Если бы «я» и психофизические совокупности были тождественны, невозможны были бы все эти подразделения на совокупности, элементы, источники и т. п.; все совокупности были бы одним целым [как само это «я"] . Или же, подобно тому, как имеются совокупности, элементы и источники, должно существовать и множество «я». Более того, когда, например, разрушается совокупность формы этой жизни, (То есть наше физическое тело. Примеч. отв. ред.) то также должно было бы разрушаться и «я». Следовательно, невозможно, чтобы «я» и совокупности были одним и тем же.

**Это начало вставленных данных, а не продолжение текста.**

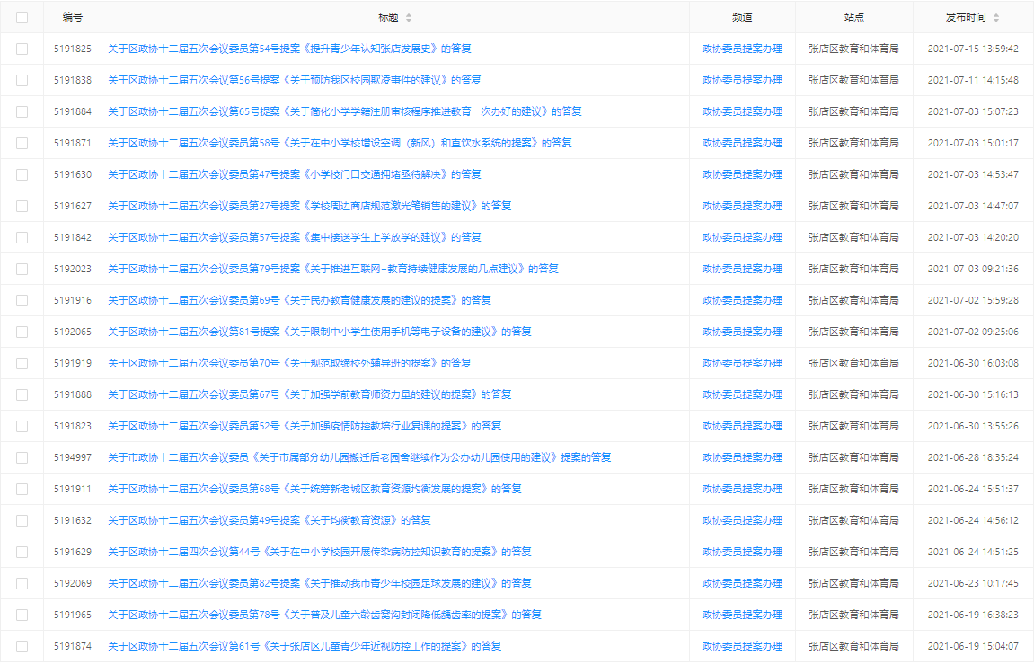Viewport: 1034px width, 664px height.
Task: Check the checkbox for row 5191825
Action: click(x=22, y=49)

Далее, если бы «я» и совокупности были самодостаточны и отличны, то они были бы отличны в том смысле, что не зависели бы друг от друга. То есть, когда моё тело испытывает боль, это вовсе не значило бы, что боль испытываю «я», а когда мой желудок сыт, это не значило бы, что «я» сыт. Однако дело обстоит не так. Боль в моем теле означает, что «мне» больно и что страдание возникает в «моём» сознании. Таким образом, невозможно, чтобы «я» и психофизические совокупности были отличны и независимы.
Но помимо тождества или различия нет других способов сосуществования «я» и совокупностей. Ведь коль скоро имеется «я», которое, судя по видимости, обладает самобытием, оно должно быть или тождественно совокупностям, или отличаться от них. И нет другого способа их сосуществования, кроме одного из этих двух.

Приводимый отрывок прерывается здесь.